Dans les prochaines semaines, pour « transitionner » au-delà du désastre capitaliste, allons faire du woofing chez des paysan.ne.s hors des normes de l’agro-business, allons nous former à la désobéissance au camp climat de Kingersheim,lutter à Bure pour soutenir ceux qui résistent à l’enfouissement des déchets nucléaires, à Ende Gelände en Allemagne contre le charbon, à l’Anti G7 ou aux actions d’Extinction Rebellion, soutenons les luttes contre l’extractivisme et contre les grands
projets, accueillons les migrants !

Faisons un rêve : et si les invité.e.s du festival décidaient de ne pas se laisser duper par une écologie cooptée par le macronisme et les pouvoirs économiques destructeurs de la Terre ? Et si les nouveaux militants et nouvelles arrivantes dans les mobilisations transition/climat n’accordaient leur énergie qu’à des initiatives basées sur un choix clair et franc de non-coopération avec l’actuel gouvernement comme avec toute entité économique qui participe à la destruction de la vie sur Terre ? Et si les leaders autoproclamé.e.s de l’écologie clarifiaient leur position ? Dans l’état actuel de la Terre et des sociétés, et après les échecs d’une écologie d’accompagnement de l’ordre politique et économique existant, il ne devrait plus être possible de se dire « écolo » tout en étant financé par une entité du type de Veolia, investisseur mondial dans les centrales à charbon et dans les entreprises
d’extraction . [9]

Premiers signataires :

  • Accueil Paysan
  • L’Amassada
  • Ambazada, ZAD Notre Dame des Landes
  • Arrêt du Nucléaire Hérault (ADN34)
  • Assemblée de défense du Marais, Caen
  • L’Atelier Paysan
  • Cerveaux non disponibles, média coopératif
  • Collectif Gilets Jaunes « Enseignement Recherche »
  • Collectif « Les sous-marins jaunes-nous ne sommes pas dupes »
  • Collectif "Plein le dos". Pour une mémoire populaire.
  • Comité Adama
  • Désobéissance Ecolo Paris
  • Désobéissance écolo Rennes
  • Des rebelles d’Extinction Rébellion Bordeaux
  • Extinction Rébellion PACA.
  • FADEAR (Fédération des Associations de Développement de l’Emploi Agricole et Rural)
  • Fondation Sciences Citoyennes
  • Génération Climat (Bruxelles)
  • Gilles Jaunes Rungis, Ile de France
  • Gilets Jaunes Place des Fêtes, Paris
  • Institut Momentum
  • Kachinas, Laboratoire d’écologie politique, Liège
  • Laboratoire d’Imagination Insurrectionnelle
  • MIRAMAP (Mouvement des AMAP)
  • Naturalistes en lutte
  • Nature et Progrès
  • Observatoire du nucléaire
  • Rennes en lutte pour l’environnement
  • RISOMES (Réseau d’Initiatives Solidaires, Mutuelles et Ecologiques)
  • Sources et rivières du Limousin
  • Stop nucléaire 26-07
  • Solidarité Paysan
  • Terre de Liens
  • Les Terrestres
  • Union Syndicale Solidaires

Pour suivre le feuilleton de l’été , voici une mise à jour à la mi-saison

Fin Mai , on apprenait par le journal local La Montagne qu’ à Gentioux-Pigerolles, sur le plateau de Millevaches, un gros événement mêlant écologie, citoyenneté et musique allait se dérouler fin d’été : première édition du festival "L’An Zéro" (30 août-1er septembre).
Ce festival aurait lieu sur les terres de Jouany Chatoux, agriculteur bio, qui peut mettre à disposition plusieurs dizaines d’hectares et c’est La Bascule ,lobby citoyen et étudiant créé au début de l’année, qui sera organisateur.
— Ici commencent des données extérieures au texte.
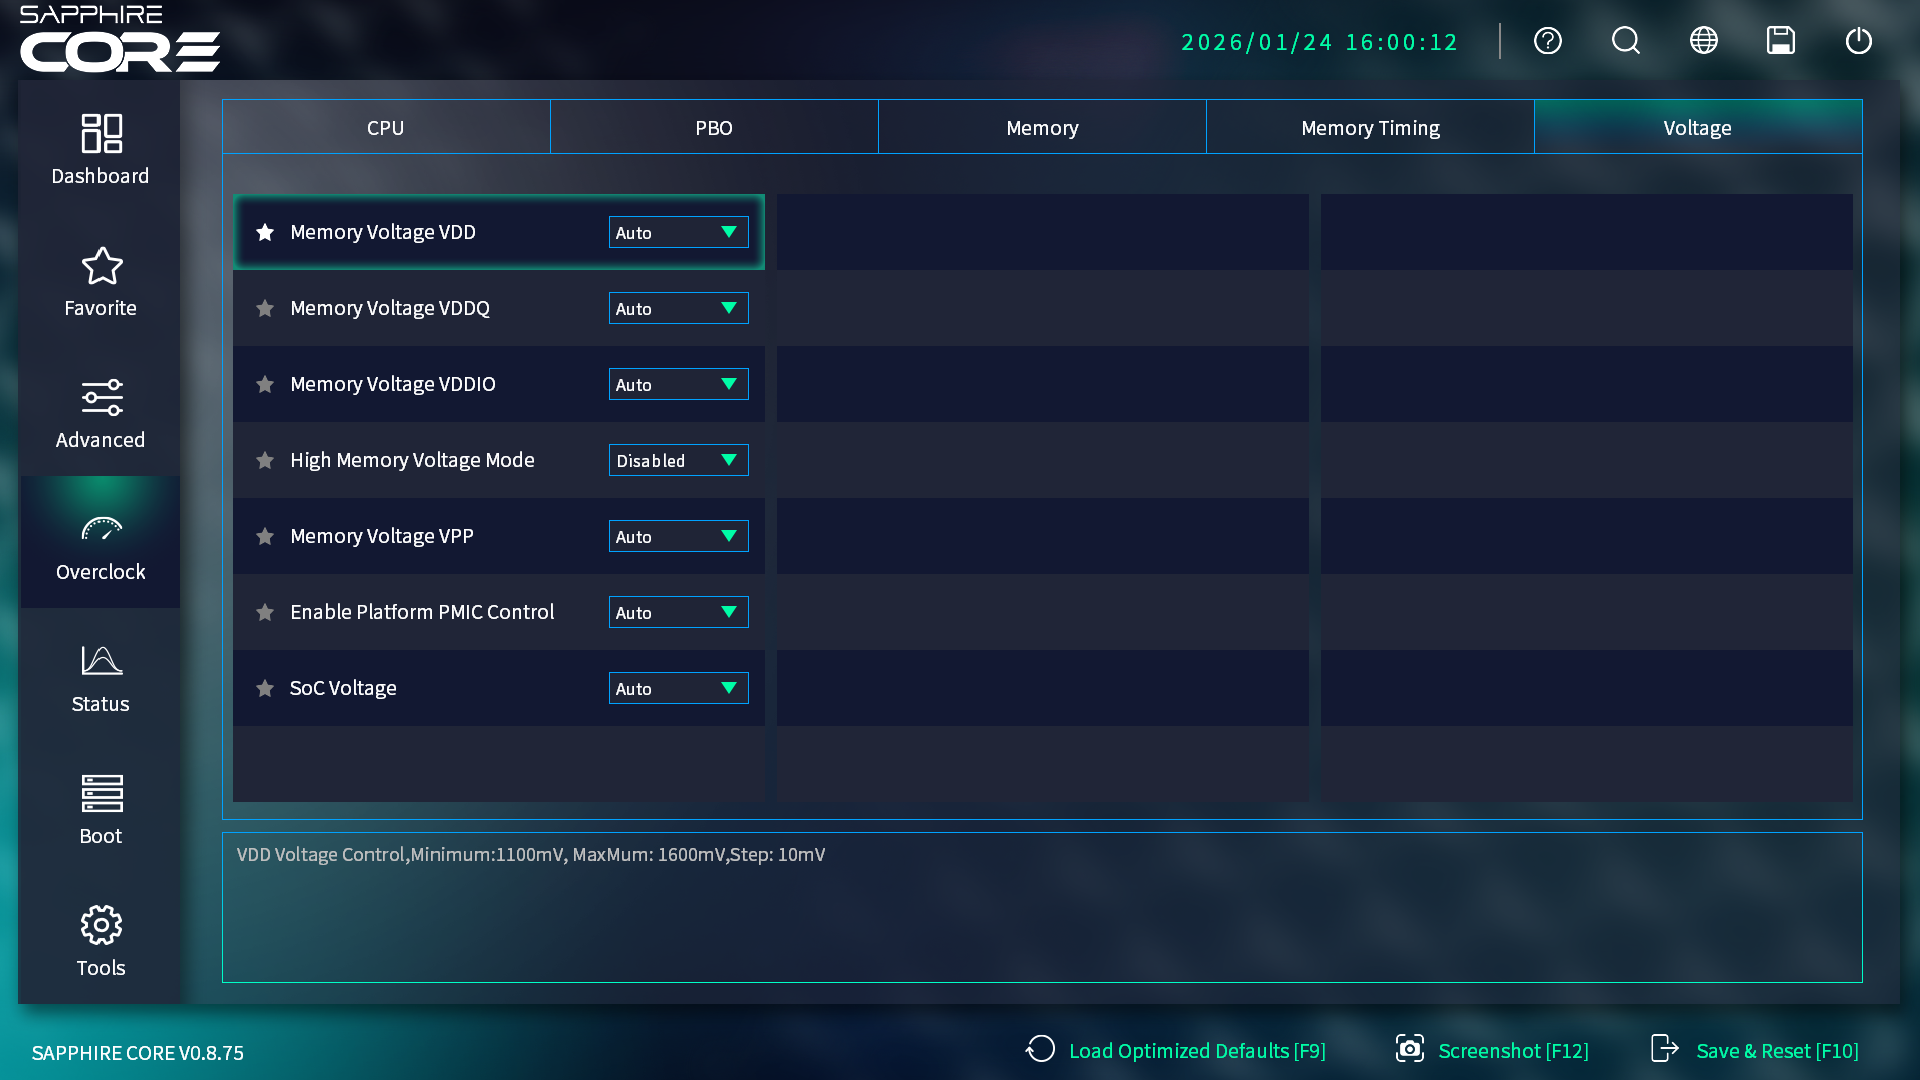Expand Enable Platform PMIC Control dropdown

(678, 612)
Cette structure est liée à l’Affaire du Siècle et dispose du même réseau chez les artistes qui ont soutenu l’ultimatum à l’Etat pour "inaction climatique", recueillant plus de 2 millions de signatures.
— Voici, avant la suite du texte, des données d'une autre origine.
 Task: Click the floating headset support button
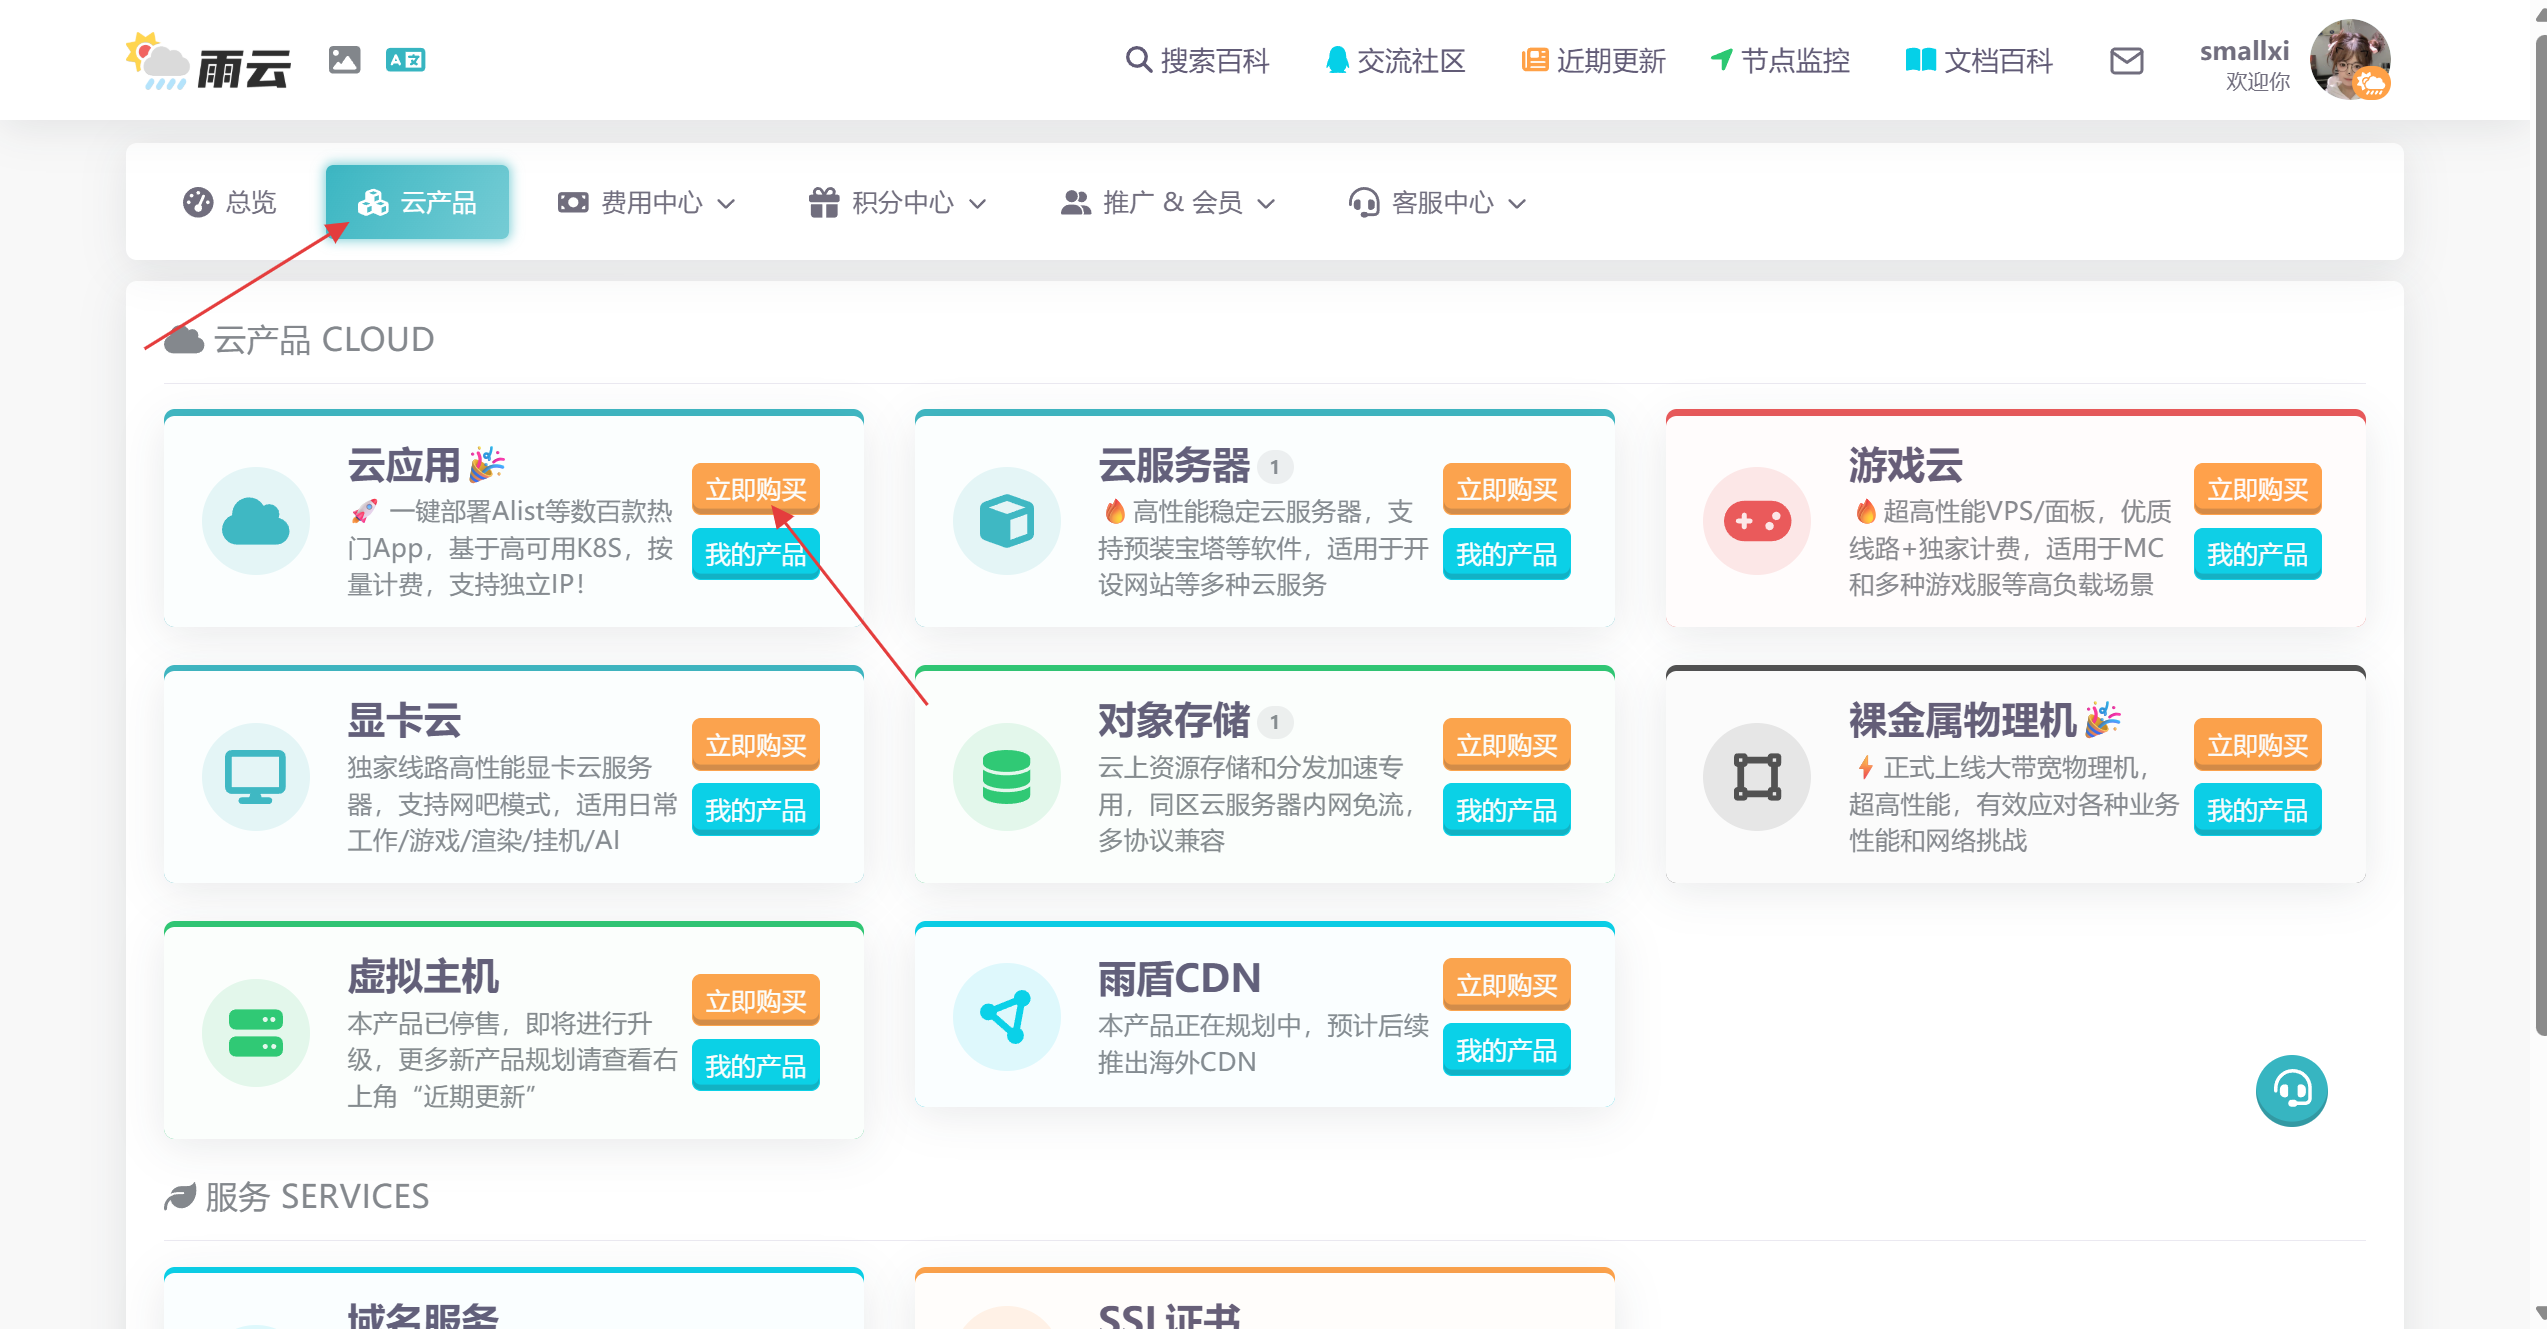[2291, 1090]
Depuis, des éclaircissements , des rebondissements ..et un festival qui change de lieu.
On relaie ici plusieurs articles parus sur le site Labogue.info, site d’infos coopératrif d’infos et de luttes en Limousin.

Qui est l’hôte macroniste du festival d’écologie people l’An Zéro ?

le 02/07/2019

Jouany Chatoux accueillera sur ses terres creusoises le festival d’écologie people l’An Zéro, prévu du 30 août au 1 septembre. Les habitants du plateau de Millevaches ne voient jamais cet agriculteur bio participer aux réunions publiques ou discussions organisées régulièrement sur le territoire. Pour connaître son positionnement politique, il faut donc éplucher son compte Facebook.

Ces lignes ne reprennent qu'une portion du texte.